Objects are formed by various structures and such structural information is essential for the identification of objects, especially for street facilities presented by mobile laser scanning (MLS) data with abundant details. However, due to the large volume of data, large variations in point density, noise and complexity of scanned scenes, the achievement of effective decomposition of objects into physical meaningful structures remains a challenge issue. And structural information has been rarely considered to improve the accuracy of distinguishing between objects with global or local similarity, such as traffic signs and traffic lights. Therefore, we propose a structural segmentation and classification method for MLS point clouds that is efficient and robust to variations in point density and complex urban scenes.
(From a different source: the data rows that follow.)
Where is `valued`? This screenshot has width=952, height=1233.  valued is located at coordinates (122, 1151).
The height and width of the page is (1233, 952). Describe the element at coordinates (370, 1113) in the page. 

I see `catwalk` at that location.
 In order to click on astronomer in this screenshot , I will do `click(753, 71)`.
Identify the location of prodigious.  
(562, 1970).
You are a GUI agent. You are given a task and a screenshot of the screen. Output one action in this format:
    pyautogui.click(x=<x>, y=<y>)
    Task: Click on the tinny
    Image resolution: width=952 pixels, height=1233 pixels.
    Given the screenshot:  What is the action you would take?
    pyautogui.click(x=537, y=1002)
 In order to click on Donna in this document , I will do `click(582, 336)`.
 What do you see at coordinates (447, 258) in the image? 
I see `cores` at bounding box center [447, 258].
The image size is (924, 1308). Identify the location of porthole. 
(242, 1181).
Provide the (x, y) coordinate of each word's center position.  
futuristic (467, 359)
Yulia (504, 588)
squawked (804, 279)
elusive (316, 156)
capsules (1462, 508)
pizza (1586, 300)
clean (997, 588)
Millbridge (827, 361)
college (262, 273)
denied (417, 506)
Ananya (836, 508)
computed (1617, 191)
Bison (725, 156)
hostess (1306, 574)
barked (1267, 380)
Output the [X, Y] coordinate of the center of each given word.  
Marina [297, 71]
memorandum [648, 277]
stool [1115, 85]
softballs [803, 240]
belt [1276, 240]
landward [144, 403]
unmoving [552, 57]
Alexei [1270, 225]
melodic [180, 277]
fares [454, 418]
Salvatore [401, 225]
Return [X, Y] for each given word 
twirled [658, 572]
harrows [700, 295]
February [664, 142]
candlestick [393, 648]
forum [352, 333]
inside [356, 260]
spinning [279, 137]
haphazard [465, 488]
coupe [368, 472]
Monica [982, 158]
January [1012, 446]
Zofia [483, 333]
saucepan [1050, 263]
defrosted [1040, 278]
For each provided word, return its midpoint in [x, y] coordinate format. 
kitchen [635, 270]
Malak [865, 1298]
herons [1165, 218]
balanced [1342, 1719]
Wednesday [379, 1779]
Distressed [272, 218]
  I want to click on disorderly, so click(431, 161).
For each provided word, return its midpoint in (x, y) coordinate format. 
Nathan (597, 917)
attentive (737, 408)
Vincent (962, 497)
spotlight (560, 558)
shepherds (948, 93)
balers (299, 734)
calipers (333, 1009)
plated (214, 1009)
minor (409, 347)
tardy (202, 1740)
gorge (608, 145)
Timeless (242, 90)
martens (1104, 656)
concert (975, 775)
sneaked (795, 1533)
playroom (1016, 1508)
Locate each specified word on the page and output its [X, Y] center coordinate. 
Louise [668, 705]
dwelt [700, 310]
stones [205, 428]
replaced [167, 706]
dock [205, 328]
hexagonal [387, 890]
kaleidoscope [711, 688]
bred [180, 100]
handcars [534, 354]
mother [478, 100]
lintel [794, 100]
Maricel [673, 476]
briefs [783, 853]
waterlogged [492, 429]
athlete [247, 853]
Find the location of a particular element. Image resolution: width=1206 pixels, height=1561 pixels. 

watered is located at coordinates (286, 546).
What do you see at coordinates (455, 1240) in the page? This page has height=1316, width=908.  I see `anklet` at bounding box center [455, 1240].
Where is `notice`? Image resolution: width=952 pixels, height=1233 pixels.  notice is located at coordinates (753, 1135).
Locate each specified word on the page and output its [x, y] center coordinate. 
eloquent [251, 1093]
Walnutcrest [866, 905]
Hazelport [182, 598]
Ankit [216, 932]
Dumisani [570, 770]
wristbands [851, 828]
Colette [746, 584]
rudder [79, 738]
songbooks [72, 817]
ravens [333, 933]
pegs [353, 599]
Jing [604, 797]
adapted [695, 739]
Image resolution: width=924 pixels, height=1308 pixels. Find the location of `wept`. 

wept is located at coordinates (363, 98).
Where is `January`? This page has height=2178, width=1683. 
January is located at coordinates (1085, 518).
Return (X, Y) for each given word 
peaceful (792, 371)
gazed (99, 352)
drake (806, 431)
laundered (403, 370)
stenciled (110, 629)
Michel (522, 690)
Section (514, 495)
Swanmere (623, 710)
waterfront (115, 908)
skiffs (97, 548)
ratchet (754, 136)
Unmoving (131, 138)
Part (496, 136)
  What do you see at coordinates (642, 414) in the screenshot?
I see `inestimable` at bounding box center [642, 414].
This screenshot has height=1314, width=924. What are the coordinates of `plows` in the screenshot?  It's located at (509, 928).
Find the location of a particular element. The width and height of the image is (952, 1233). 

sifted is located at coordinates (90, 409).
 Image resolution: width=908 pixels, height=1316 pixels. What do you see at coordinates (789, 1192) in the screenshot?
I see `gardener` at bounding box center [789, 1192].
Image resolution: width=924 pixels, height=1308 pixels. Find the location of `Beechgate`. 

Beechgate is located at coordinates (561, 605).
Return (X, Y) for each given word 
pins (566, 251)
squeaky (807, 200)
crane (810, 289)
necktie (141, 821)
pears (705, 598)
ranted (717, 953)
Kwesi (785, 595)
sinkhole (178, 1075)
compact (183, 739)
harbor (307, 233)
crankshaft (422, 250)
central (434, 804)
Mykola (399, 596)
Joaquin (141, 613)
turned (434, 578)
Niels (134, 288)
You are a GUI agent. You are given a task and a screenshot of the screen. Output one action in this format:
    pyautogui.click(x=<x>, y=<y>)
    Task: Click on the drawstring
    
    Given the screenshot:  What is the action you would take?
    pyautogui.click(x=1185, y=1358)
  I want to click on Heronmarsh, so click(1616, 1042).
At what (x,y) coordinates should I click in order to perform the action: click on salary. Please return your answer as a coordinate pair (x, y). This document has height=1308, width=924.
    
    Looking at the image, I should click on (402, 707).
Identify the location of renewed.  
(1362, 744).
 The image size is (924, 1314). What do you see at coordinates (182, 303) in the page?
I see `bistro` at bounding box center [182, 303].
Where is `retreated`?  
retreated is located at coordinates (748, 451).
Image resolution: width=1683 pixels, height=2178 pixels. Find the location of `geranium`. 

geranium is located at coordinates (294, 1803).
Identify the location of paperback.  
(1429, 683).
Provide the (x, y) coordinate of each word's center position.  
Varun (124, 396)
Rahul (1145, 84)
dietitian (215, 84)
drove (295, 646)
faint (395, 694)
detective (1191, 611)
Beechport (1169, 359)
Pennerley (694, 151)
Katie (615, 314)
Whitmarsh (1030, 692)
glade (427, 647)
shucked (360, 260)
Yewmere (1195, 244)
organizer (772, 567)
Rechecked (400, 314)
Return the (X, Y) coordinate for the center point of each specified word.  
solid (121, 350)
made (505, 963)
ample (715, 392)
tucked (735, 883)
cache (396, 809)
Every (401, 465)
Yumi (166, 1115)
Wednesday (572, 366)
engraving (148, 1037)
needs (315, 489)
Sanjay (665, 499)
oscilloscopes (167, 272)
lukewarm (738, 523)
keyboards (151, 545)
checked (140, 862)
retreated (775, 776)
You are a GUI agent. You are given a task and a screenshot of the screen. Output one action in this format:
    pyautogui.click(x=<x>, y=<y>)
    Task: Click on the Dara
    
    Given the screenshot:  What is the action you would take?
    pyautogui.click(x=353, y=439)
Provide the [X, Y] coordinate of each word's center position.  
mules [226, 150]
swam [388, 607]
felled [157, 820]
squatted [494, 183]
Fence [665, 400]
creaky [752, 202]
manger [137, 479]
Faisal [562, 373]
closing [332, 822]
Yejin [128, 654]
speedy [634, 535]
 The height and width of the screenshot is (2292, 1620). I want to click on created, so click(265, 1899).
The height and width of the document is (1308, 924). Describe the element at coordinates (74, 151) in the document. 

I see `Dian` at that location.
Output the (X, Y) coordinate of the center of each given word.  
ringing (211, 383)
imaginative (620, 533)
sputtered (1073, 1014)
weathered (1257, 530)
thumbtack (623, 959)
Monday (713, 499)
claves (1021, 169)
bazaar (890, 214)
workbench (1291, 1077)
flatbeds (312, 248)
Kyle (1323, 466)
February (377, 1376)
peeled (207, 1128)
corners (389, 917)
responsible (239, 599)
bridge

During the segmentation stage, a novel region growing approach and a multi-size supervoxel segmentation algorithm robust to noise and varying density are combined to extract effective local shape descriptors. Structural components with physically meaningful labels are generated via structural labelling and clustering. During the classification stage, we consider the structural information at various scales and locations and encode it into a conditional random-field model for unary and pairwise inferences. High-order potentials are also introduced into the conditional random field to eliminate regional label noise. These high-order potentials are defined upon regions independent of connection relationships and can therefore take effect on isolated nodes. Experiments with two MLS datasets of typical urban scenes in Paris and Hong Kong were used to evaluate the performance of the proposed method. Nine and eleven different object classes were recognized from these two datasets with overall accuracies of 97.13% and 95.79%, respectively, indicating the effectiveness of the proposed method of interpreting complex urban scenes from point clouds with large variations in point density. Compared with previous studies on the Paris dataset, our method was able to recognize more classes and obtained a mean F₁-score of 72.70% of seven common classes, being higher than the best of previous results.